_Passage to read_:
[Start of section]
I found quite enlightening Rosin’s extended exploration of pharmacy as a previously male-dominated field that is now predominantly female. The field essentially reinvented itself from a past when corner pharmacies were operated by their owners, who necessarily had to work nights and weekends and thus were overwhelmingly male, into its current family- and women-friendly, and very remunerative, status. Veterinarian medicine provides a similar example.
One problem I have with Rosin is her nearly exclusive focus on the effects of the developments she describes on females. While I understand it isn’t necessarily entirely fair to critique a book for what it is not, still it seems to be missing the point to write about the end of men while overwhelmingly focusing on the impacts of these developments on women, and to some extent on society, but almost not at all on the men themselves.
The author provides significant documentation that this is not a problem limited in scope to the US or even to the developed world. She has a chapter exploring a fascinating confluence of developments in South Korea. Similar events are playing out around the globe and will continue to evolve as the current have-not countries start to catch up.
This generally outstanding book suffers from a few regrettable shortcomings. Occasionally Rosin trots out some tired, long disproven factoid, such as the old bromide “that marriage benefits the man much more than the woman…” Also, I doubt she is correct when she claims that African-American boys with dads behind bars are more likely to graduate than those whose fathers are around.
The numbers in this book are not handled well. Repeatedly the author cites ratios without, for example, telling us whether the absolute number of arrests of women for various offenses have risen or only the ratio relative to men has increased At one point she writes that “women were three times more likely to be arrested for domestic violence” but does not clarify whether she means relative to men or relative to some unspecified point in the past. . It is poor authorship to compel the reader to seek out her sources to answer these questions. One almost amusing example arises when she writes of a narrowing risk-taking gap between males and females, “showing that either girls are getting braver or boys are getting more cautious.” Well, which is it? Surely it is fair to expect an author of such a book to look at the underlying data and studies and determine whether the ratio changed because boys’ numbers dropped, or girls’ numbers rose, or both.
Also, while Rosin keeps alluding to the difficulty men allegedly have adapting to new conditions, her book is stuffed with stories of men happily staying home minding children, making projects for their kids’ classrooms, and so on. Her analysis does not quite mesh up with her facts. Finally, the ending of the book is quite weak, more a whimper than a climax.
Rosin is certainly not anti-male. She happily points out that the single factor most closely correlated with a child’s school grades is the frequency of the father’s presence at school events, which leads to higher IQs, higher self-esteem, and less promiscuity for girls.
Read this book for its numerous strengths and for its important highlighting of a critical new development that has worldwide significance. The imperfections fade into insignificance relative to the critically important message Hanna Rosin has to pass on to all of us. Recommended.
–Review by J. Steven Svoboda
The End of Men—And the Rise of Women. By Hanna Rosin. New York: Riverhead (Penguin) Books, 2012. Riverheadbooks.com. $27.95. 310 pages.
[End of section]
Saved data entries
[Start of section]
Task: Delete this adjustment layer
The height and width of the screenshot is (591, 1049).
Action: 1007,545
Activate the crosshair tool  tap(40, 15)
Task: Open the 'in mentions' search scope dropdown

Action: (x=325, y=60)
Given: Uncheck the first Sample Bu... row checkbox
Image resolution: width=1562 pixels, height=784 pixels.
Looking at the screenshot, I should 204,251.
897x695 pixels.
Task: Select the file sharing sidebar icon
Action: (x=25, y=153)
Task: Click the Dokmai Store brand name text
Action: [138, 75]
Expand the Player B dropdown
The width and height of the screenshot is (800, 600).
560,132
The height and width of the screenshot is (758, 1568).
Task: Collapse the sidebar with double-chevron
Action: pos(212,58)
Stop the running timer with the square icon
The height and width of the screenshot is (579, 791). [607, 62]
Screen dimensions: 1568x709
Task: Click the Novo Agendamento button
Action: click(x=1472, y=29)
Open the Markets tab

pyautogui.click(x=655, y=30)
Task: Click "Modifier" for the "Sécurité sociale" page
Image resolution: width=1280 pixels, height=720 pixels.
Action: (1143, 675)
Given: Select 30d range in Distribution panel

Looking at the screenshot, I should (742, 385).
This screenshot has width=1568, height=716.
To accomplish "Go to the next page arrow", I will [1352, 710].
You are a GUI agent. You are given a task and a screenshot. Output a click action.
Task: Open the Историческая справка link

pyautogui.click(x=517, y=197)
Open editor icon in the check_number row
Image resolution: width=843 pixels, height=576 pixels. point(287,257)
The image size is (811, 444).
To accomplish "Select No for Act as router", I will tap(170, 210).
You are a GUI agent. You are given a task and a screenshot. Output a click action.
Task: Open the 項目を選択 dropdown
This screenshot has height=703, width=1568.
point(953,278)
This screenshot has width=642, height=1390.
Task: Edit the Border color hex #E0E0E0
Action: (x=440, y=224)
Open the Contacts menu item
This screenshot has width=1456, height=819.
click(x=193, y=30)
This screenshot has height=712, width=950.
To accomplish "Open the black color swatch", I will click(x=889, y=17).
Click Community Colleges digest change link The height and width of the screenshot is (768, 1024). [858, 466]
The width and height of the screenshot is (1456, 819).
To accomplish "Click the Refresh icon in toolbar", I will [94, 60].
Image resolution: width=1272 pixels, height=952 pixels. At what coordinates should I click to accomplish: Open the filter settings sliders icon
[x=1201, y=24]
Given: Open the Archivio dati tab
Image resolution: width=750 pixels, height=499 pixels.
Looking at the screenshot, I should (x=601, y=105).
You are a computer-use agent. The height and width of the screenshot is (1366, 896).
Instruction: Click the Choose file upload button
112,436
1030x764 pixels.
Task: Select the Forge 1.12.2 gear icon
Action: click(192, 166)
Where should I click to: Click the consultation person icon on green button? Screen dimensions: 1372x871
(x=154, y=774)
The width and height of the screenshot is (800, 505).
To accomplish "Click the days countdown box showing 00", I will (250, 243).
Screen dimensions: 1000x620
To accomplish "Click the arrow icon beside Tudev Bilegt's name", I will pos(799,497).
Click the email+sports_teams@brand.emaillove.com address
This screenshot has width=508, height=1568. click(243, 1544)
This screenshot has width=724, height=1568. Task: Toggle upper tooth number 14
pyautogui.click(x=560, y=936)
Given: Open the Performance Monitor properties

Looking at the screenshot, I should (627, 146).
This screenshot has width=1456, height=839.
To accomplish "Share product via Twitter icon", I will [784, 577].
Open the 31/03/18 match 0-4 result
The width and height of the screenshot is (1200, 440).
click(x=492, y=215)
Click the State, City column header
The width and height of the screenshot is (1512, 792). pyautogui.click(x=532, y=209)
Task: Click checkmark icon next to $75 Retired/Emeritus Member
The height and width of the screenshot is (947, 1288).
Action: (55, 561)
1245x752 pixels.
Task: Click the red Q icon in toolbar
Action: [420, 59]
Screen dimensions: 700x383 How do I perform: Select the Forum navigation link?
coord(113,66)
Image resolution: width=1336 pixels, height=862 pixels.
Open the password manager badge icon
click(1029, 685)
[End of section]
_Required action_: Write out the review from "One problem I" up to and including "to catch up.". Draw only on the review and on nothing else.

_Task answer_:
One problem I have with Rosin is her nearly exclusive focus on the effects of the developments she describes on females. While I understand it isn’t necessarily entirely fair to critique a book for what it is not, still it seems to be missing the point to write about the end of men while overwhelmingly focusing on the impacts of these developments on women, and to some extent on society, but almost not at all on the men themselves.
The author provides significant documentation that this is not a problem limited in scope to the US or even to the developed world. She has a chapter exploring a fascinating confluence of developments in South Korea. Similar events are playing out around the globe and will continue to evolve as the current have-not countries start to catch up.